━━ RECORD EXTRACTS

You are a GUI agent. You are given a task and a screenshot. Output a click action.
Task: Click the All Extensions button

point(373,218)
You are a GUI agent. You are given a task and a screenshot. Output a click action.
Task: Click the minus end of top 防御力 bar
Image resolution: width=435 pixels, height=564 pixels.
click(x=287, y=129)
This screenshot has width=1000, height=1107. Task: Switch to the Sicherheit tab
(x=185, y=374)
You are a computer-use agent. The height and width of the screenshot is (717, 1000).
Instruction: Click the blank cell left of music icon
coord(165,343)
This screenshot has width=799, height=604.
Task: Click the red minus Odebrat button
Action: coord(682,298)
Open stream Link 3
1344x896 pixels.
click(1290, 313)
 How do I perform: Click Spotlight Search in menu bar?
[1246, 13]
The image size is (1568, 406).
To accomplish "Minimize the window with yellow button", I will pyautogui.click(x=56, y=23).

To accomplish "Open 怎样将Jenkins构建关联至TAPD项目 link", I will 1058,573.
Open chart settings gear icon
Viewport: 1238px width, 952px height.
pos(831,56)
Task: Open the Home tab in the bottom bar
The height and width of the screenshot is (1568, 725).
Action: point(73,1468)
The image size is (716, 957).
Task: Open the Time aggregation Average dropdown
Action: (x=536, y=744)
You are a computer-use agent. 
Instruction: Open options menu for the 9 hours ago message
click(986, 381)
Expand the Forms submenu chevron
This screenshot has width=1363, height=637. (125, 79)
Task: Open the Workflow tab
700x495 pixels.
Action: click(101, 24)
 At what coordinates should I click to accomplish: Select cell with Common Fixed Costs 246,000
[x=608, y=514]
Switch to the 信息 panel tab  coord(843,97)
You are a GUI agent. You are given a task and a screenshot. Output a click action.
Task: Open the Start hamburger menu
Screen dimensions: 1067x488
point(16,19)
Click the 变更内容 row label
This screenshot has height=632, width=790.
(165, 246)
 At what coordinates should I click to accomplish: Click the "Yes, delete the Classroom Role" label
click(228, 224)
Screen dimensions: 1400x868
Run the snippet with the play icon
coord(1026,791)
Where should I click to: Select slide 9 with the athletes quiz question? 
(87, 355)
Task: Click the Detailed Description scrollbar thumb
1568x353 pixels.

━━━━

TASK DESCRIPTION »
Copy the entries exactly as they appear.

EXERCISE ANSWER »
You are a GUI agent. You are given a task and a screenshot. Output a click action.
Task: Click the All Extensions button

point(373,218)
You are a GUI agent. You are given a task and a screenshot. Output a click action.
Task: Click the minus end of top 防御力 bar
Image resolution: width=435 pixels, height=564 pixels.
click(x=287, y=129)
This screenshot has width=1000, height=1107. Task: Switch to the Sicherheit tab
(x=185, y=374)
You are a computer-use agent. The height and width of the screenshot is (717, 1000).
Instruction: Click the blank cell left of music icon
coord(165,343)
This screenshot has width=799, height=604.
Task: Click the red minus Odebrat button
Action: coord(682,298)
Open stream Link 3
1344x896 pixels.
click(1290, 313)
 How do I perform: Click Spotlight Search in menu bar?
[1246, 13]
The image size is (1568, 406).
To accomplish "Minimize the window with yellow button", I will pyautogui.click(x=56, y=23).

To accomplish "Open 怎样将Jenkins构建关联至TAPD项目 link", I will 1058,573.
Open chart settings gear icon
Viewport: 1238px width, 952px height.
pos(831,56)
Task: Open the Home tab in the bottom bar
The height and width of the screenshot is (1568, 725).
Action: point(73,1468)
The image size is (716, 957).
Task: Open the Time aggregation Average dropdown
Action: (x=536, y=744)
You are a computer-use agent. 
Instruction: Open options menu for the 9 hours ago message
click(986, 381)
Expand the Forms submenu chevron
This screenshot has width=1363, height=637. (125, 79)
Task: Open the Workflow tab
700x495 pixels.
Action: click(101, 24)
 At what coordinates should I click to accomplish: Select cell with Common Fixed Costs 246,000
[x=608, y=514]
Switch to the 信息 panel tab  coord(843,97)
You are a GUI agent. You are given a task and a screenshot. Output a click action.
Task: Open the Start hamburger menu
Screen dimensions: 1067x488
point(16,19)
Click the 变更内容 row label
This screenshot has height=632, width=790.
(165, 246)
 At what coordinates should I click to accomplish: Click the "Yes, delete the Classroom Role" label
click(228, 224)
Screen dimensions: 1400x868
Run the snippet with the play icon
coord(1026,791)
Where should I click to: Select slide 9 with the athletes quiz question? 
(87, 355)
Task: Click the Detailed Description scrollbar thumb
1568x353 pixels.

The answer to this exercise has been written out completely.